● **RECORDS SUPPLIED**:

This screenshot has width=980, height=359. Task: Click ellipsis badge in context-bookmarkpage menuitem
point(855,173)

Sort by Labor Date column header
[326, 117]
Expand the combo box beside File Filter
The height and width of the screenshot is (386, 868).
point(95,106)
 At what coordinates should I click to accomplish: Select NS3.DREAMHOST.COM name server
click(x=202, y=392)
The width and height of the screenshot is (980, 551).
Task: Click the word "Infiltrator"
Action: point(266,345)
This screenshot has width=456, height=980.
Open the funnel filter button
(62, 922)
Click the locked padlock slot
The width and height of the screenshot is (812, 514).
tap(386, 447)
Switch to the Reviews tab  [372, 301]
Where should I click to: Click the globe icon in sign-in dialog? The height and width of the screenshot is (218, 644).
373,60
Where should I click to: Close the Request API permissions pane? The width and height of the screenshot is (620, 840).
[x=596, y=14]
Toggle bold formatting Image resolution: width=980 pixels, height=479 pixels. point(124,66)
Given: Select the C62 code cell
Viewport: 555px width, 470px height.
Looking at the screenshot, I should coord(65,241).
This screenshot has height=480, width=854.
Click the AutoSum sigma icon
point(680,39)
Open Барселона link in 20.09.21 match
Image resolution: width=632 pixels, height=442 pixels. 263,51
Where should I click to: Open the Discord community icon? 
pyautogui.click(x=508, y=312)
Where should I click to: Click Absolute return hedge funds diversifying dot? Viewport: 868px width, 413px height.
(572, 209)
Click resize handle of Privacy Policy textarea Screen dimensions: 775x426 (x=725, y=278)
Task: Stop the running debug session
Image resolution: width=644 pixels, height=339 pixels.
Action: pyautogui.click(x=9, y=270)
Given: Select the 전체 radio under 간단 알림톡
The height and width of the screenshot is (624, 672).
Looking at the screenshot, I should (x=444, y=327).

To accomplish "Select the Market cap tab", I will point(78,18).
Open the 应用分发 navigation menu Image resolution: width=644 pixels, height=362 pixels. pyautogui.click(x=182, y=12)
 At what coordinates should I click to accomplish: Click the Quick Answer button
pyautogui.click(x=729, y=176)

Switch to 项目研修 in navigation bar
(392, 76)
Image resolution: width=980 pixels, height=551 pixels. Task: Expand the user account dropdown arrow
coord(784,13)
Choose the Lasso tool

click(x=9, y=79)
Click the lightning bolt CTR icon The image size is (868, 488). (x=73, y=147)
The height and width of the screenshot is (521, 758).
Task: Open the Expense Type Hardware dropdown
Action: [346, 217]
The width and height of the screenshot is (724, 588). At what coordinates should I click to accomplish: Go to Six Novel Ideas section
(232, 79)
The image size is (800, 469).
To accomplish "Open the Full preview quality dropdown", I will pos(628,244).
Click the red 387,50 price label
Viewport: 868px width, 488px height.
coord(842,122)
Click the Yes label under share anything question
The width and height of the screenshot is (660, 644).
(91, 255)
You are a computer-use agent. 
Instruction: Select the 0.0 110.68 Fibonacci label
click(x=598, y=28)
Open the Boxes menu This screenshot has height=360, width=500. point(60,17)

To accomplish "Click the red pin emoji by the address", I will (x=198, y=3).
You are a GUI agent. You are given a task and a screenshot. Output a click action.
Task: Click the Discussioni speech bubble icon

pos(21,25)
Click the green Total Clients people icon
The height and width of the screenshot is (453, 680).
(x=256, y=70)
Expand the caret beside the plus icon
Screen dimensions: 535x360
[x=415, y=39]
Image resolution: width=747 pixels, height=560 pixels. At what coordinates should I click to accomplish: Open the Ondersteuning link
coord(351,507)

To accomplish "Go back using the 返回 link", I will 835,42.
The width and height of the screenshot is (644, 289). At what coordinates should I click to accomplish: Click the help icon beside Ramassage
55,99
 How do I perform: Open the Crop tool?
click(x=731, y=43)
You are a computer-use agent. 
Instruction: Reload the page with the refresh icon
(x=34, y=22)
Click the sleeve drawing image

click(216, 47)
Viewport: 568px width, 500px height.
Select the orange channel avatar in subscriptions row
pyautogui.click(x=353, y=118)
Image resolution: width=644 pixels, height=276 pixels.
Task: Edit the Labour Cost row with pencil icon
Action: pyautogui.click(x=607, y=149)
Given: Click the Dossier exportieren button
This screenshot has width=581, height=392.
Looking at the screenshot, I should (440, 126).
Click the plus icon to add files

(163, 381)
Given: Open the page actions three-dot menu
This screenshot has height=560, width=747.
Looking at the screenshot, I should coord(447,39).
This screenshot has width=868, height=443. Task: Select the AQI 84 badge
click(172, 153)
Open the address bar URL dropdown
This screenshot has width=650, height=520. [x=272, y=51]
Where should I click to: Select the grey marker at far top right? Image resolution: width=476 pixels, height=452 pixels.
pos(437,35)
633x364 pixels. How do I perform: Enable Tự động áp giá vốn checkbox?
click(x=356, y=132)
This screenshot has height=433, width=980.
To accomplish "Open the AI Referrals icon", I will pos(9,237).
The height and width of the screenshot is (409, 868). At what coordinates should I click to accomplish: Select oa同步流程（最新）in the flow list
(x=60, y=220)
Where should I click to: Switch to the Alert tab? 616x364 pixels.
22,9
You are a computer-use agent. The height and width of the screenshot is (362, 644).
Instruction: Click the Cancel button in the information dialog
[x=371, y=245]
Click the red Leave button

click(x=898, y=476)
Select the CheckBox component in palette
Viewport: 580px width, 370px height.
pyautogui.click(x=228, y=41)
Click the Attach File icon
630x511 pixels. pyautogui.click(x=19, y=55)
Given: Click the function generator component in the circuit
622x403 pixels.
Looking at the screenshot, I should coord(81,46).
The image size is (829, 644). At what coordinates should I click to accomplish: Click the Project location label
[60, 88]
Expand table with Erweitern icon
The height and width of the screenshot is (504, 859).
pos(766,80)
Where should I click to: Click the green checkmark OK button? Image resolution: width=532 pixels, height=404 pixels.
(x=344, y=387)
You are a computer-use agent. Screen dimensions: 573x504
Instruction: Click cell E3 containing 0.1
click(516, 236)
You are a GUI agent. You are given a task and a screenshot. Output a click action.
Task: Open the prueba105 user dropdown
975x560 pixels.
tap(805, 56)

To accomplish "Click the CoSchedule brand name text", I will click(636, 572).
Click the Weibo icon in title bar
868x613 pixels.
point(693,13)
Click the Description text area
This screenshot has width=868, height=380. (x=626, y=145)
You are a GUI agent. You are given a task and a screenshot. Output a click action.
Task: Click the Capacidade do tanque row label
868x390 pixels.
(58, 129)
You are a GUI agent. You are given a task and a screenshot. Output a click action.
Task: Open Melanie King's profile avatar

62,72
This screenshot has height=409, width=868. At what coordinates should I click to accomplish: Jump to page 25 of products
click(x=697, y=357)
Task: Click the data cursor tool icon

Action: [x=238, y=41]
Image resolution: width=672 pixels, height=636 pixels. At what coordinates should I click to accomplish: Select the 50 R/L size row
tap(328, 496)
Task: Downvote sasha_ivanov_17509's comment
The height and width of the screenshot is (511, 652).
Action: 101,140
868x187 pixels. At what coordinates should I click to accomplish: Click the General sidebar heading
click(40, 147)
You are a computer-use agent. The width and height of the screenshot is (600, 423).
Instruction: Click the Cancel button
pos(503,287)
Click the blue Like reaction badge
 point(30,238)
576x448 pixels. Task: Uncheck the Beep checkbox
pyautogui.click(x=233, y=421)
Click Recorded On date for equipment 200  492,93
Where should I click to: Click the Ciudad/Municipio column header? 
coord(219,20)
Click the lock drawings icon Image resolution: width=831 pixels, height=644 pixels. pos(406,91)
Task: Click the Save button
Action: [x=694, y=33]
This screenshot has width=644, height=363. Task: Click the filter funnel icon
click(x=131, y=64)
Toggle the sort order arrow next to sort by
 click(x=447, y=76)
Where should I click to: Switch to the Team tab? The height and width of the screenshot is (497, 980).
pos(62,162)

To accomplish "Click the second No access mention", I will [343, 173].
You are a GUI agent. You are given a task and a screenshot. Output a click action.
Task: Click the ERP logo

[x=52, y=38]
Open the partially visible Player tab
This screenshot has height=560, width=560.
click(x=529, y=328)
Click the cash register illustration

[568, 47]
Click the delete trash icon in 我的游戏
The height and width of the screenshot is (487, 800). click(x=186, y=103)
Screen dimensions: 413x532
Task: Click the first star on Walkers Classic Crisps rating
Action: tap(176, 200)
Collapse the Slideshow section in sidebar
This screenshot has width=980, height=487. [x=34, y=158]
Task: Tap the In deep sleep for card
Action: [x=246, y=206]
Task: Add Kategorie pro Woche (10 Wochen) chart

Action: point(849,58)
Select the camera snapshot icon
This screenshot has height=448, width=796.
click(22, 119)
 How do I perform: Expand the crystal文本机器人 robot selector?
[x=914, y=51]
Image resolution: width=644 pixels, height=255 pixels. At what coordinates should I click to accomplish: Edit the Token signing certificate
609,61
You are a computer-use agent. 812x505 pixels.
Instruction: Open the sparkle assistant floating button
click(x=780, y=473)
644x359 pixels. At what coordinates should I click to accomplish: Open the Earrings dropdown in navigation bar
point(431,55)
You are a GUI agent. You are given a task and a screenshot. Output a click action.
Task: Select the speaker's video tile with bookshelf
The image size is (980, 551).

● **ACTION ITEM**: Which of the lines above carry the string "will"? Pick them out and copy them.

● **OUTPUT**:
To accomplish "Select the Market cap tab", I will point(78,18).
To accomplish "Open the Full preview quality dropdown", I will pos(628,244).
To accomplish "Click the red pin emoji by the address", I will (x=198, y=3).
To accomplish "Go back using the 返回 link", I will 835,42.
To accomplish "Open the AI Referrals icon", I will pos(9,237).
To accomplish "Click the CoSchedule brand name text", I will click(636, 572).
To accomplish "Click the second No access mention", I will [343, 173].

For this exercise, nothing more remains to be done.